Your task. Quote all entries in full, exactly.

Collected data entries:

---*---

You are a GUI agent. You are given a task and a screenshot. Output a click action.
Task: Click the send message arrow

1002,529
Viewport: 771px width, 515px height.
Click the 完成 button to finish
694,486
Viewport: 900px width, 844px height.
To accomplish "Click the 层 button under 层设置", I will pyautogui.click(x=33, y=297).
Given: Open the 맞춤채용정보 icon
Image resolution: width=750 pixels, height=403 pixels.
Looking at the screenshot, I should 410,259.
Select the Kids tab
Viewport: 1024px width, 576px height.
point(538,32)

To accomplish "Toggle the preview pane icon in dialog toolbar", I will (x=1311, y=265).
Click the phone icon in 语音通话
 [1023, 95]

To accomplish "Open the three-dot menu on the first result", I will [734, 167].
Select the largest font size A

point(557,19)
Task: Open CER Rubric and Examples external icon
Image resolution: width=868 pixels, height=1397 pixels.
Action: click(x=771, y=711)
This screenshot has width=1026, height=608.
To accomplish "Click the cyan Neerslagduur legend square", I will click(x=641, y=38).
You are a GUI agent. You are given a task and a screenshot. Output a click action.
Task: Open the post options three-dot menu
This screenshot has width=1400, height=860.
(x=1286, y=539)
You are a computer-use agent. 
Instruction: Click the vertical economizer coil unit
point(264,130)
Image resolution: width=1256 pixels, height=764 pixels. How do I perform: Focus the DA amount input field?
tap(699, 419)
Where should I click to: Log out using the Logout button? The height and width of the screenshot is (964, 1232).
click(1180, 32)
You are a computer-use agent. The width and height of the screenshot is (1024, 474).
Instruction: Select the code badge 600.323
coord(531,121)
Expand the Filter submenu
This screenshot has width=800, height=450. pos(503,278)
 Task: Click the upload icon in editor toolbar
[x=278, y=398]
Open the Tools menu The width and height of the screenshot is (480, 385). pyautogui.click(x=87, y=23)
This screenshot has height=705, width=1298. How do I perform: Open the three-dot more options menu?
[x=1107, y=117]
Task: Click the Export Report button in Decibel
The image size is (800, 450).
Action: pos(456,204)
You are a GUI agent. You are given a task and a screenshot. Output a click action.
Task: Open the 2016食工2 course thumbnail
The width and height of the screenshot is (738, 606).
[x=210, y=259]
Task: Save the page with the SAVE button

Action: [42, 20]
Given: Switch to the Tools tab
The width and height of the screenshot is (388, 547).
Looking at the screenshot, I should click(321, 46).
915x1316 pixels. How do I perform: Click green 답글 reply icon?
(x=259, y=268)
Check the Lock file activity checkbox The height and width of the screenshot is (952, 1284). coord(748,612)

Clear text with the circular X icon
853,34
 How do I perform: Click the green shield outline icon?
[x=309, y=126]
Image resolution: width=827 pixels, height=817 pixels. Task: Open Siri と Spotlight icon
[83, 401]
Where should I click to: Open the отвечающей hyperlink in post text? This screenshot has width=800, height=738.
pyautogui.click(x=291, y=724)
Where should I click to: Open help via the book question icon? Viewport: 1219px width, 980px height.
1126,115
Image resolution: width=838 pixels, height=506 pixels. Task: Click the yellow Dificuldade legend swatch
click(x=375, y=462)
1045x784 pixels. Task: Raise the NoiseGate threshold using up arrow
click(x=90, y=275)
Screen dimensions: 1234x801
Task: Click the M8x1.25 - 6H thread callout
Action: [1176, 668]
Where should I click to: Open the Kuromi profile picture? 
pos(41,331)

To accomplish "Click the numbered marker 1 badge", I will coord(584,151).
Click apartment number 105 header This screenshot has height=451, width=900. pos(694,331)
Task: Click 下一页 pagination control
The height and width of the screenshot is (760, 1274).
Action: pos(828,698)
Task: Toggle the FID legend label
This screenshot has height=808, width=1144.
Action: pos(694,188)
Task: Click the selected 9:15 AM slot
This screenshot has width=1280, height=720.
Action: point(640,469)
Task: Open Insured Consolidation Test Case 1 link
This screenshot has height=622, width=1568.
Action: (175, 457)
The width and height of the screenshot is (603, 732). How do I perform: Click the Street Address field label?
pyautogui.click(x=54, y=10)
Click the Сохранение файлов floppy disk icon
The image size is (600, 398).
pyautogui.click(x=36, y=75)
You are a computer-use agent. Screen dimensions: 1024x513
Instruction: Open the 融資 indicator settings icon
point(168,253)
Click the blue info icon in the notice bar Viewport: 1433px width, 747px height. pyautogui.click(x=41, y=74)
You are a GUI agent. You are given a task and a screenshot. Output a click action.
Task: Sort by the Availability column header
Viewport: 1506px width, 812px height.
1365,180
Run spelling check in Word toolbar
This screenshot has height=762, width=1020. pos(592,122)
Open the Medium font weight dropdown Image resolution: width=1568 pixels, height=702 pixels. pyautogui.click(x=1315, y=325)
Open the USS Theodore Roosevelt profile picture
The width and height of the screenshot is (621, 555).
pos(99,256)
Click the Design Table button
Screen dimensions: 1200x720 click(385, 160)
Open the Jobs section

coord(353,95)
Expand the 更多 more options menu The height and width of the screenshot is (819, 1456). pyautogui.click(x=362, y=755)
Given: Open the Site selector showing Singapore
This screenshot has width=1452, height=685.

---*---

Result below.
You are a GUI agent. You are given a task and a screenshot. Output a click action.
Task: Click the send message arrow

1002,529
Viewport: 771px width, 515px height.
Click the 完成 button to finish
694,486
Viewport: 900px width, 844px height.
To accomplish "Click the 层 button under 层设置", I will pyautogui.click(x=33, y=297).
Given: Open the 맞춤채용정보 icon
Image resolution: width=750 pixels, height=403 pixels.
Looking at the screenshot, I should 410,259.
Select the Kids tab
Viewport: 1024px width, 576px height.
point(538,32)

To accomplish "Toggle the preview pane icon in dialog toolbar", I will (x=1311, y=265).
Click the phone icon in 语音通话
 [1023, 95]

To accomplish "Open the three-dot menu on the first result", I will [734, 167].
Select the largest font size A

point(557,19)
Task: Open CER Rubric and Examples external icon
Image resolution: width=868 pixels, height=1397 pixels.
Action: click(x=771, y=711)
This screenshot has width=1026, height=608.
To accomplish "Click the cyan Neerslagduur legend square", I will click(x=641, y=38).
You are a GUI agent. You are given a task and a screenshot. Output a click action.
Task: Open the post options three-dot menu
This screenshot has width=1400, height=860.
(x=1286, y=539)
You are a computer-use agent. 
Instruction: Click the vertical economizer coil unit
point(264,130)
Image resolution: width=1256 pixels, height=764 pixels. How do I perform: Focus the DA amount input field?
tap(699, 419)
Where should I click to: Log out using the Logout button? The height and width of the screenshot is (964, 1232).
click(1180, 32)
You are a computer-use agent. The width and height of the screenshot is (1024, 474).
Instruction: Select the code badge 600.323
coord(531,121)
Expand the Filter submenu
This screenshot has width=800, height=450. pos(503,278)
 Task: Click the upload icon in editor toolbar
[x=278, y=398]
Open the Tools menu The width and height of the screenshot is (480, 385). pyautogui.click(x=87, y=23)
This screenshot has height=705, width=1298. How do I perform: Open the three-dot more options menu?
[x=1107, y=117]
Task: Click the Export Report button in Decibel
The image size is (800, 450).
Action: pos(456,204)
You are a GUI agent. You are given a task and a screenshot. Output a click action.
Task: Open the 2016食工2 course thumbnail
The width and height of the screenshot is (738, 606).
[x=210, y=259]
Task: Save the page with the SAVE button

Action: [42, 20]
Given: Switch to the Tools tab
The width and height of the screenshot is (388, 547).
Looking at the screenshot, I should click(321, 46).
915x1316 pixels. How do I perform: Click green 답글 reply icon?
(x=259, y=268)
Check the Lock file activity checkbox The height and width of the screenshot is (952, 1284). coord(748,612)

Clear text with the circular X icon
853,34
 How do I perform: Click the green shield outline icon?
[x=309, y=126]
Image resolution: width=827 pixels, height=817 pixels. Task: Open Siri と Spotlight icon
[83, 401]
Where should I click to: Open the отвечающей hyperlink in post text? This screenshot has width=800, height=738.
pyautogui.click(x=291, y=724)
Where should I click to: Open help via the book question icon? Viewport: 1219px width, 980px height.
1126,115
Image resolution: width=838 pixels, height=506 pixels. Task: Click the yellow Dificuldade legend swatch
click(x=375, y=462)
1045x784 pixels. Task: Raise the NoiseGate threshold using up arrow
click(x=90, y=275)
Screen dimensions: 1234x801
Task: Click the M8x1.25 - 6H thread callout
Action: [1176, 668]
Where should I click to: Open the Kuromi profile picture? 
pos(41,331)

To accomplish "Click the numbered marker 1 badge", I will coord(584,151).
Click apartment number 105 header This screenshot has height=451, width=900. pos(694,331)
Task: Click 下一页 pagination control
The height and width of the screenshot is (760, 1274).
Action: pos(828,698)
Task: Toggle the FID legend label
This screenshot has height=808, width=1144.
Action: pos(694,188)
Task: Click the selected 9:15 AM slot
This screenshot has width=1280, height=720.
Action: point(640,469)
Task: Open Insured Consolidation Test Case 1 link
This screenshot has height=622, width=1568.
Action: (175, 457)
The width and height of the screenshot is (603, 732). How do I perform: Click the Street Address field label?
pyautogui.click(x=54, y=10)
Click the Сохранение файлов floppy disk icon
The image size is (600, 398).
pyautogui.click(x=36, y=75)
You are a computer-use agent. Screen dimensions: 1024x513
Instruction: Open the 融資 indicator settings icon
point(168,253)
Click the blue info icon in the notice bar Viewport: 1433px width, 747px height. pyautogui.click(x=41, y=74)
You are a GUI agent. You are given a task and a screenshot. Output a click action.
Task: Sort by the Availability column header
Viewport: 1506px width, 812px height.
1365,180
Run spelling check in Word toolbar
This screenshot has height=762, width=1020. pos(592,122)
Open the Medium font weight dropdown Image resolution: width=1568 pixels, height=702 pixels. pyautogui.click(x=1315, y=325)
Open the USS Theodore Roosevelt profile picture
The width and height of the screenshot is (621, 555).
pos(99,256)
Click the Design Table button
Screen dimensions: 1200x720 click(385, 160)
Open the Jobs section

coord(353,95)
Expand the 更多 more options menu The height and width of the screenshot is (819, 1456). pyautogui.click(x=362, y=755)
Given: Open the Site selector showing Singapore
This screenshot has width=1452, height=685.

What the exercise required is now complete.